Home & Garden Columns

Crow Talk and Chickadee Alarms: What Birds Are Saying

By Joe Eaton, Special to the Planet
Tuesday December 19, 2006

I’ll admit that I don’t have much of an ear for the language of crows. Ron says they have a specific call that means “Raven!,” uttered when the crows are harassing one of their larger relatives or escorting it out of the neighborhood. This wouldn’t surprise me at all, since they do have an extensive vocal repertoire. 

One researcher described eight variations on the basic caw, used in different contexts: territorial defense against other crows, warnings when a predator is sighted, and so on. Crows also have many non-caw vocalizations, even a kind of song, a mixture of “coos, caws, rattles, clicks, and grating noises” strung together in long sequences with “a rambling, improvised quality.” Crow jazz. 

It hasn’t been established whether these birds can recognize each other by voice, but it doesn’t seem too much of a stretch. Voice recognition is how seabirds find their own offspring in a crowded breeding colony, how emperor penguins locate their mates after that long trudge over the ice. It’s what allows territorial birds to distinguish a known neighbor from an unknown intruder, and flocking birds to synchronize their movements. 

But it was up to four New York biologists—Jessica Yorzinski, Sandra Vehrencamp, and Kevin McGowan at Cornell and Anne Clark at Binghamton—to demonstrate that the calls of individual crows have distinctive acoustic fingerprints, as reported recently in The Condor. 

Yorzinski and her colleagues focused on the inflected alarm caw, a short, sharp burst of sound given in the presence of a soaring bird of prey, or sometimes an unwelcome human. They worked with wild crow flocks in Ithaca, all of whose members had been tagged, banded, and identified as male or female. Each bird’s inflected alarm caw was measured in terms of 25 acoustic variables, including duration, bandwidth, and center frequency. 

I’ll spare you the math, but the researchers found that the crows had individually unique alarm caws, differentiated on seven factors.

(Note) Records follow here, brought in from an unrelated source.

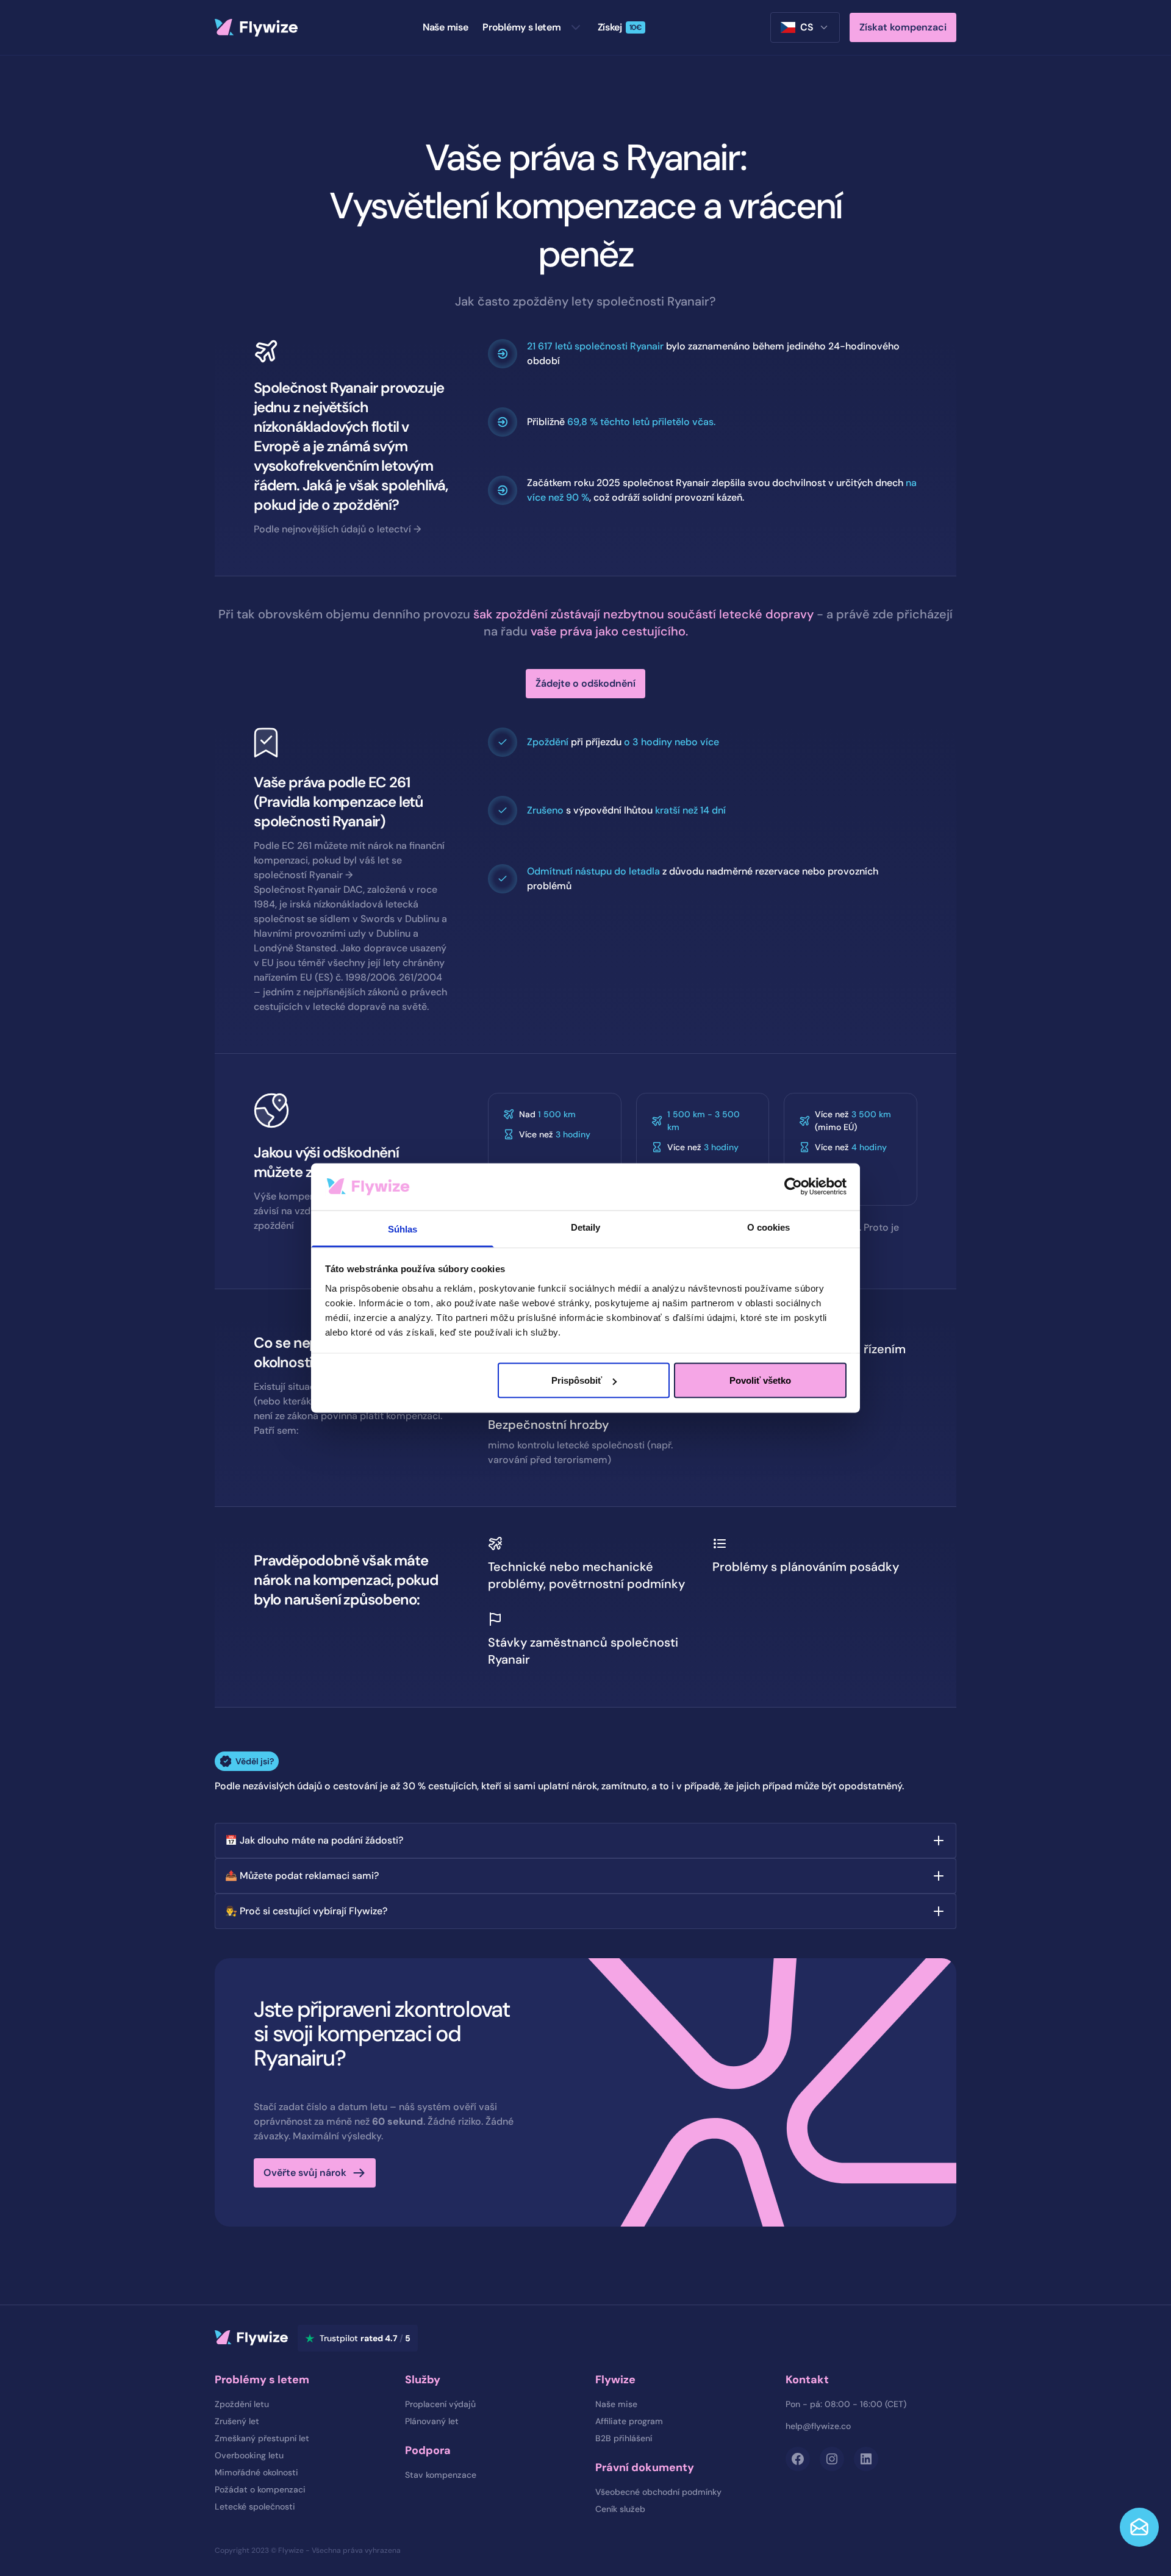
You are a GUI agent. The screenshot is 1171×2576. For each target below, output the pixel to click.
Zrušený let (237, 2421)
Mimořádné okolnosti (256, 2472)
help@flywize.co (818, 2425)
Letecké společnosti (255, 2506)
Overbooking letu (249, 2455)
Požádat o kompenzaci (260, 2489)
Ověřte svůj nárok (304, 2172)
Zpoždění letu (242, 2404)
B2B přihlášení (623, 2438)
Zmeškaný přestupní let (262, 2438)
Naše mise (616, 2404)
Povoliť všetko (760, 1380)
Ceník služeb (620, 2508)
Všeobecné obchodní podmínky (658, 2491)
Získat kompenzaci (903, 27)
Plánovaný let (432, 2421)
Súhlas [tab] (403, 1228)
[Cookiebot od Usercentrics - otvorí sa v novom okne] (793, 1187)
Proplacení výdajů (440, 2404)
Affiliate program (629, 2421)
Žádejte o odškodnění (585, 683)
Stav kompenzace (440, 2474)
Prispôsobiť (576, 1380)
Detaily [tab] (586, 1227)
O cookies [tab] (768, 1227)
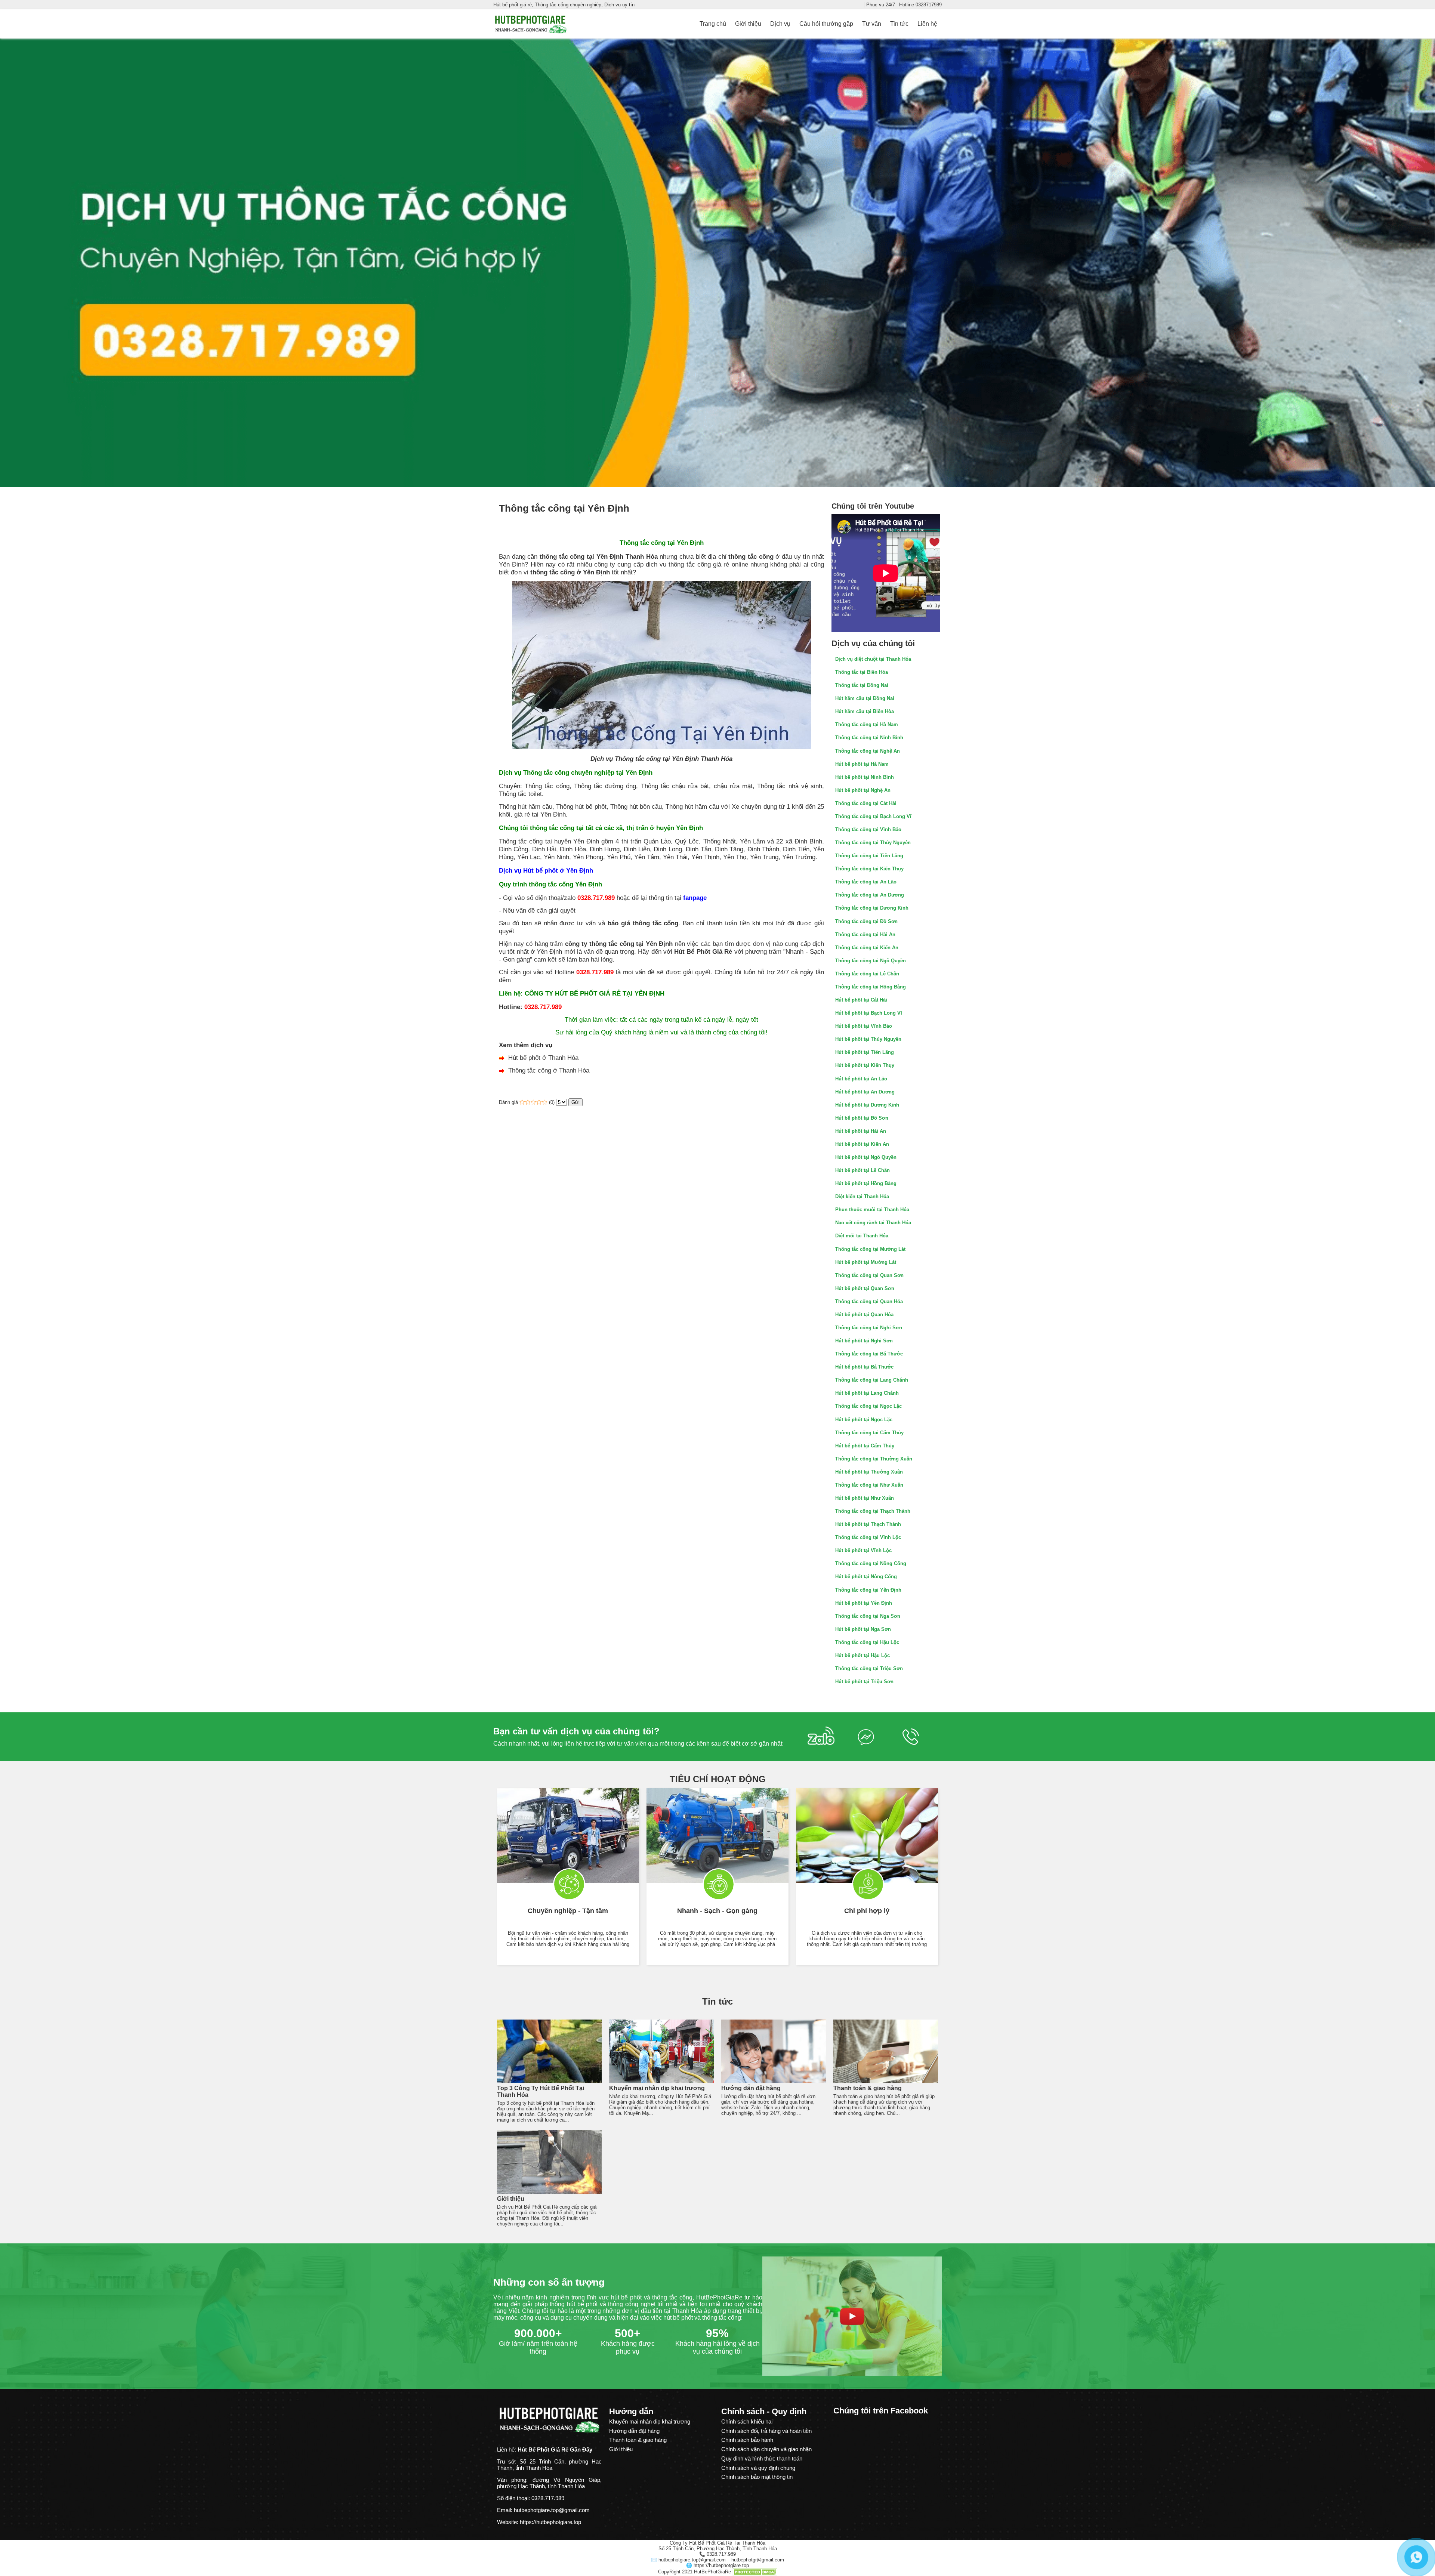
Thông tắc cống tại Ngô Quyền (870, 960)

If the biologists could tell them apart by acoustic properties, presumably the birds could as well. They also found a gender difference: in general, female calls had higher frequency, stronger frequency modulation, wider bandwidth, and shorter duration than male calls. 

The exception was a male who was low in his flock’s pecking order and whose vocalizations were more like a female’s. Since male crows tend to dominate females, this would make you wonder about the confounding effects of gender and status. 

Why would it matter if a crow could identify the source of an alarm? Yorzinski and colleagues suggest that not all crows are equally reliable sentinels. Young, inexperienced birds may issue a disproportionate number of false alarms. 

It would be important to know if the warning came from some mistake-prone rookie or one of the flock’s keen-eyed elders. And if a neighbor’s alarm call sounded different from any made by a flock member, the birds could gauge the approximate distance of the threat. 

Mind you, this is only one call out of a couple dozen. The crows’ signaling system may also be able to specify the degree of danger. This appears to be the case for another bird, the black-capped chickadee, which had never been suspected of any kind of vocal sophistication. Black-capped chickadees, like our local chestnut-backed species, are known for mobbing predators like hawks and owls, giving a characteristic “chick-a-dee-dee-dee” call. This is often how birders are able to detect the presence of a roosting—and disgruntled—owl. 

In an ingenious experiment, Chris Templeton, then a doctoral student at the University of Washington, measured the responses of chickadees in an aviary to the presence of live predators. The hawks and owls came from Raptors of the Rockies, a rehabilitation facility in Florence, Mont. 

Templeton also used two mammalian predators, a domestic cat and a ferret (standing in for native weasels), and a bobwhite quail as a control. He found that different predators elicited different numbers of “dees” in the alarm call. In general, the smaller raptors triggered more consternation than the larger ones. 

Great horned owls rated only a few “dees”; northern pygmy-owls, up to 23. Since pygmy-owls are specialized predators on small birds and great horned owls take mainly mammals, this makes sense. “A great horned owl going after a chickadee would be like a Hummer trying to outmaneuver and catch a Porsche,” says Templeton. 

But the size of the test bird was clearly not the only factor. The chickadees didn’t react at all to the non-predatory quail. And a Cooper’s hawk, a mid-sized raptor that preys on smaller birds, drew more “dees” than would have been predicted from its size alone. These little birds are either equipped with some kind of mental field guide to the local raptors or are remarkably fast learners. 

If chickadees can pack that much information into their calls, Lord knows what the bigger-brained crows are capable of. They may well be saying not just “Raven!” but “Raven with a missing right primary feather at ten o’clock!” And the response from the other crows may be “George knows what he’s talking about—let’s scramble!”